During the course, students were ask to complete a plant study. They also took a field trip to the LA Arboretum where they made detailed drawings of some of the plants they saw. Students were then asked to write a final essay of their plant study and summarize the experience in the course. The following is one of the essays from the class.
Plant Study Summary
by Shannon Sperling, 11th grade
To be held in the void and realm of the "not knowing" is truly one of the most beautiful and important parts of our human lives. Within ignorance and naivety there is an extreme quality of purity, beauty, and innocence. Experiencing this beautiful ignorance in the botany block was very important for me, and hopefully for the others in the class, because it taught me that it is okay to be in a state of "not knowing." It was almost as if I was a child again.
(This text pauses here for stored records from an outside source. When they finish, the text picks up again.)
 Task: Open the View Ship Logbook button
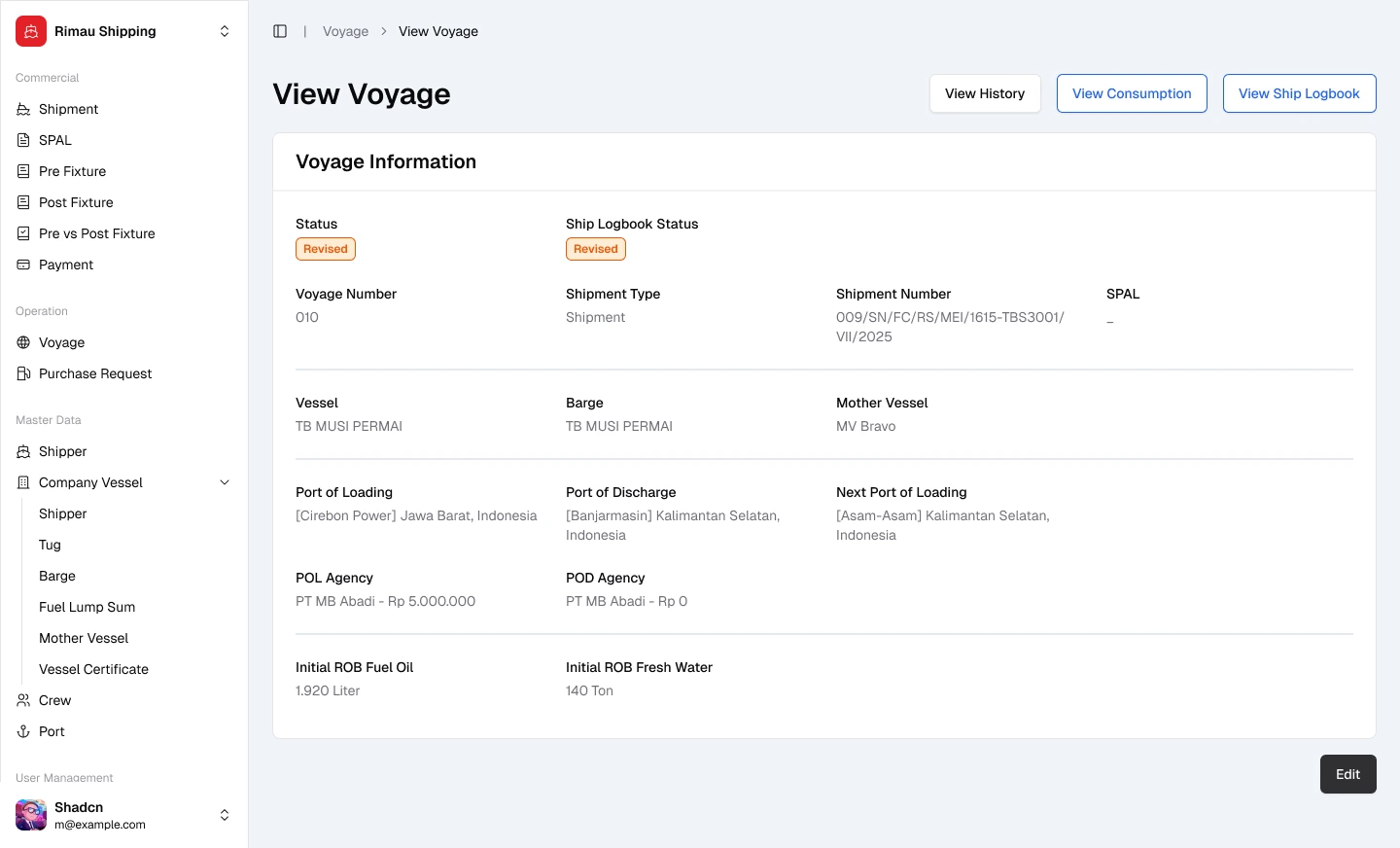coord(1298,93)
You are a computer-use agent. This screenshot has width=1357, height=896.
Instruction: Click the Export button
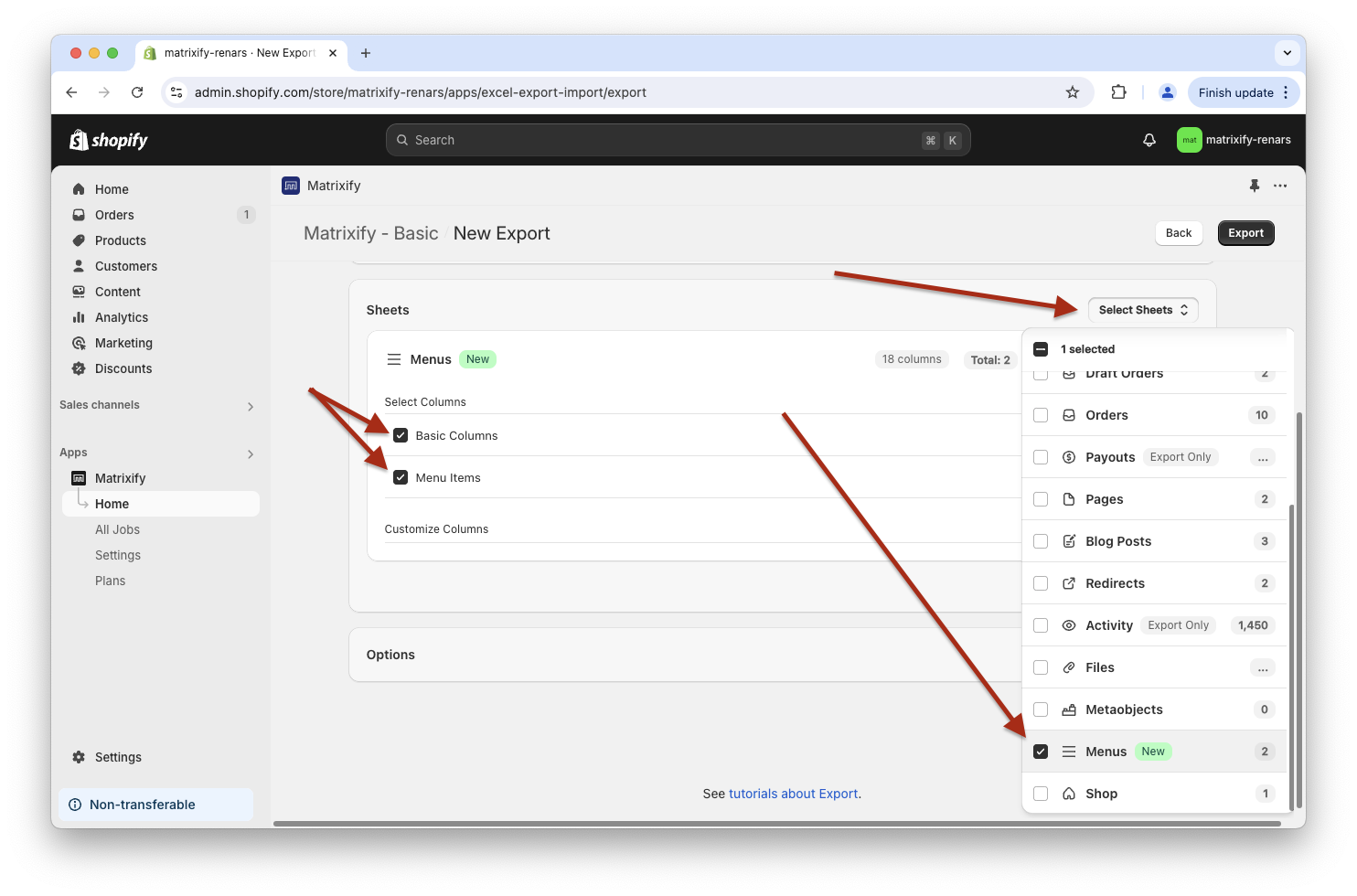1245,233
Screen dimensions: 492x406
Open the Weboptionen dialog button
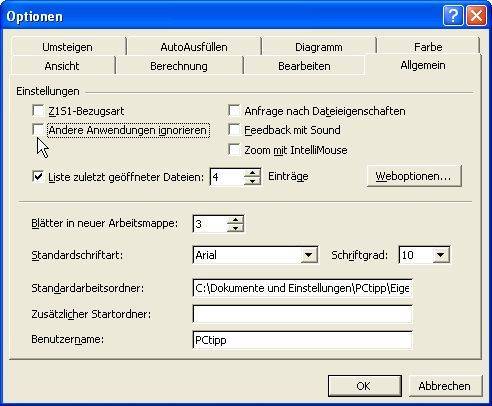click(x=414, y=176)
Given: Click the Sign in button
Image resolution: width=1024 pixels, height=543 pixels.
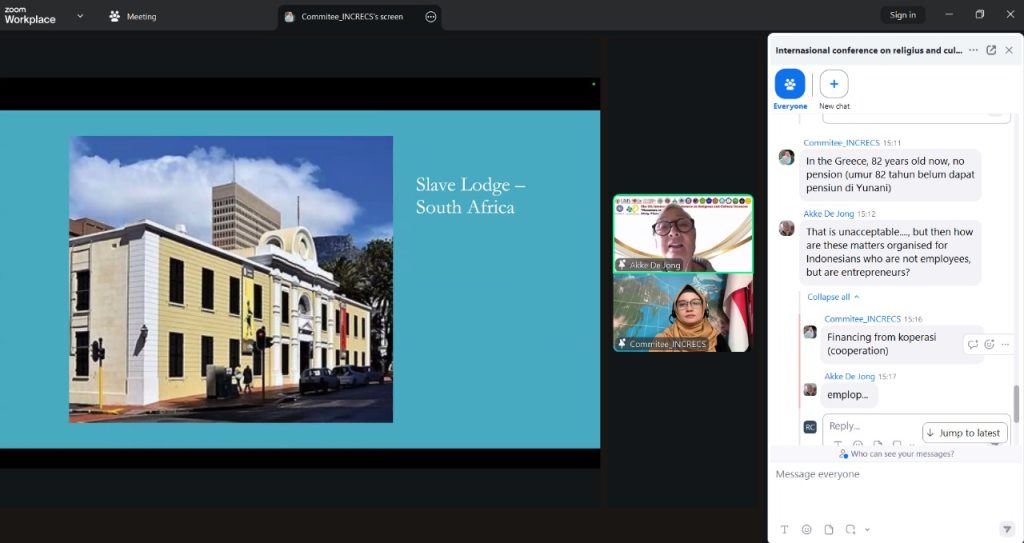Looking at the screenshot, I should [902, 15].
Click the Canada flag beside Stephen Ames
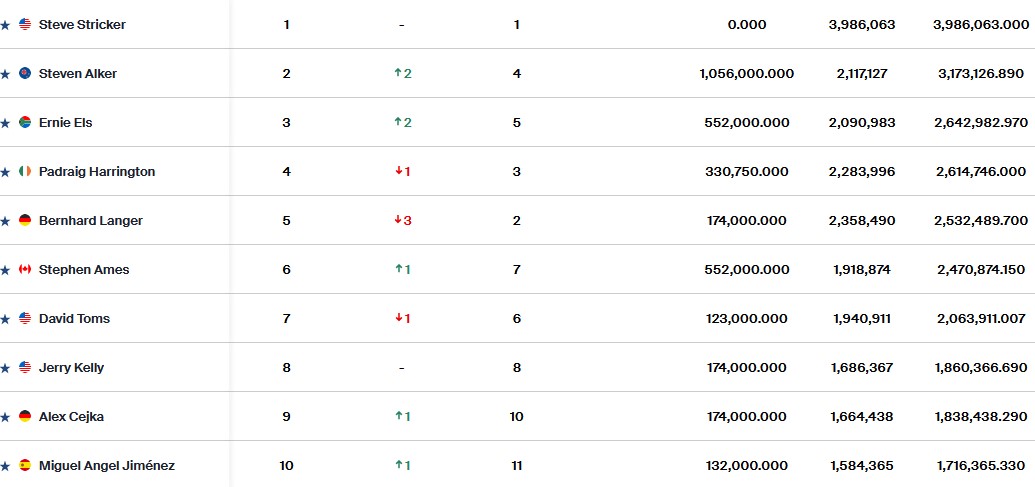The width and height of the screenshot is (1035, 487). click(25, 269)
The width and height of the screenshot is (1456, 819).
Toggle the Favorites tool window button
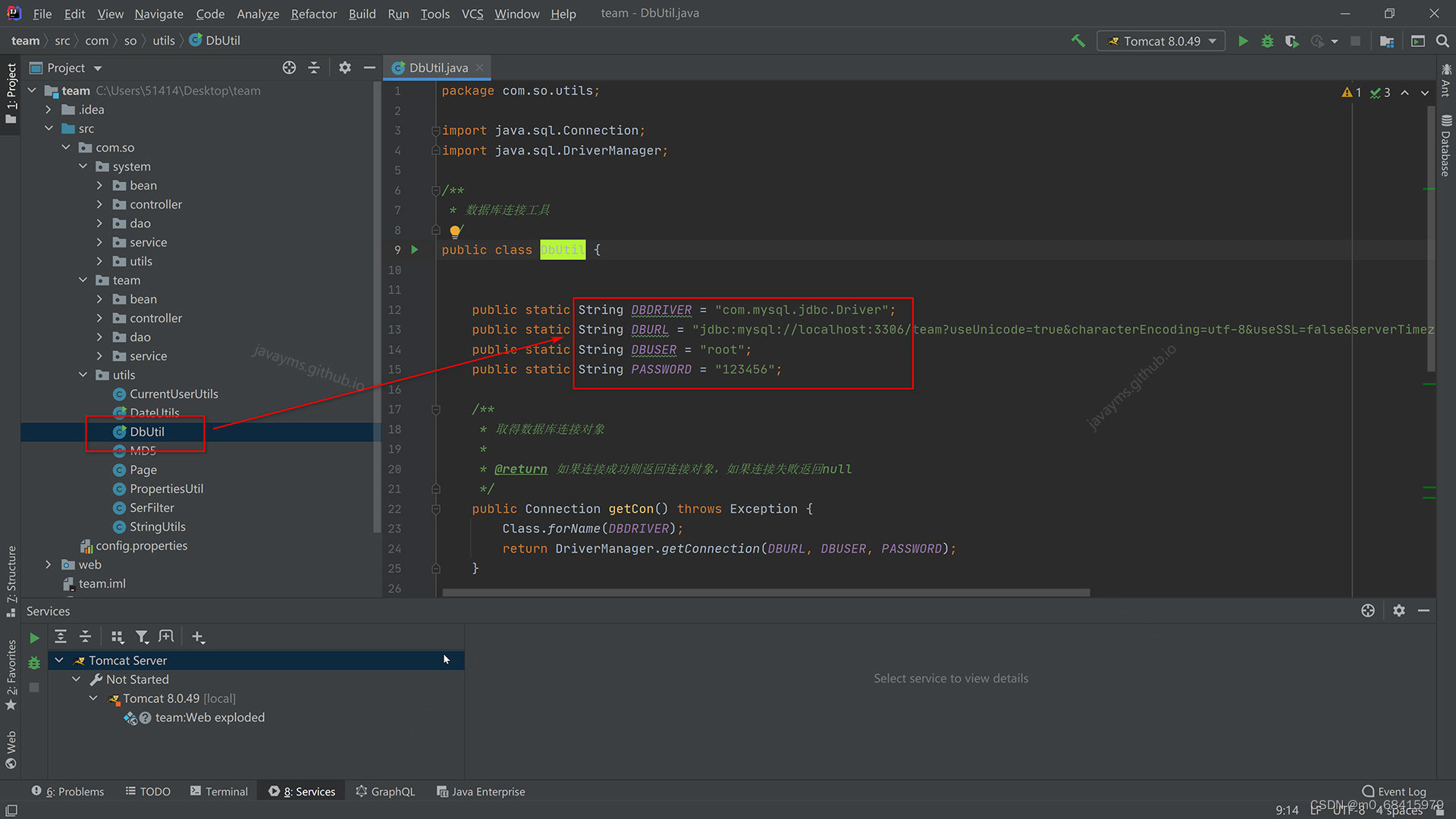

This experience taught me to go back in time and look at the world through the eyes of an innocent child yet another time in my life. Everything was new, fresh, and exciting as our class explored and discovered everything around us. It was lovely to be able to, once again, come across the wonderful joy of experiencing Mother Nature in this way. Nature, once again, became a magnificent new world that had yet to be explored. Assigning each of us to make detailed observations, form questions, and make hypotheses on specific plants gave us a gateway into the world of botany.
I had an extremely interesting and quite unique time with my plant observations and studies. I met many obstacles and difficulties midway through my studies, but these hardships actually helped me become more interested and connected to the plant I was studying. These difficulties included having my plant harvested midway through the block, resulting in my trying to regrow my plant with the little time I had left. This special plant of mine was the flax plant, also known as Linum usitatissimum. I had actually noticed the flax plant in the garden quite a while before the botany block ever started. Once we were told to choose a plant, I immediately thought about the beautiful swaying flax in the garden. I was originally drawn to the height of the plant as well as the delicacy of its purple flowers. It had me thinking about how much i adore tall fibrous plants I have seen in fields. I admire these plants because I love watching the tall stems sway to and fro in the breeze, but there is so much more to these tall plants than I had originally imagined. My plant had an airy quality that I loved so much. Even the flowers and seed pods held an air of delicacy while the plant still showed healthy, strong, and upright qualities as well. Along with its airy quality, it attracted many insects, for it acted as a safe home (before this home was harvested and knocked down). Although I experienced the home of many insects being torn down, I was also able to experience the cycle of life. I watched three different life forms through the entire process of my plant studies. The insects dwelt within the plant, and then the children harvested their home. The flax will then be used for our own resources, but will continue through many generations onward as I am currently attempting to sprout the plant from the seeds I had gathered.
Although I had to experience many difficulties with my plant study, it taught me to be accepting of obstacles that come across my path. It taught me to learn how to adapt, just as a plant learns how to adapt to its surroundings. As both humans and plants are living beings in this world, we must learn to adapt to the hardships in our lives because that is the only way we can thrive. In this way , we truly are related as we share and adapt to the beautiful ecosystem we call home.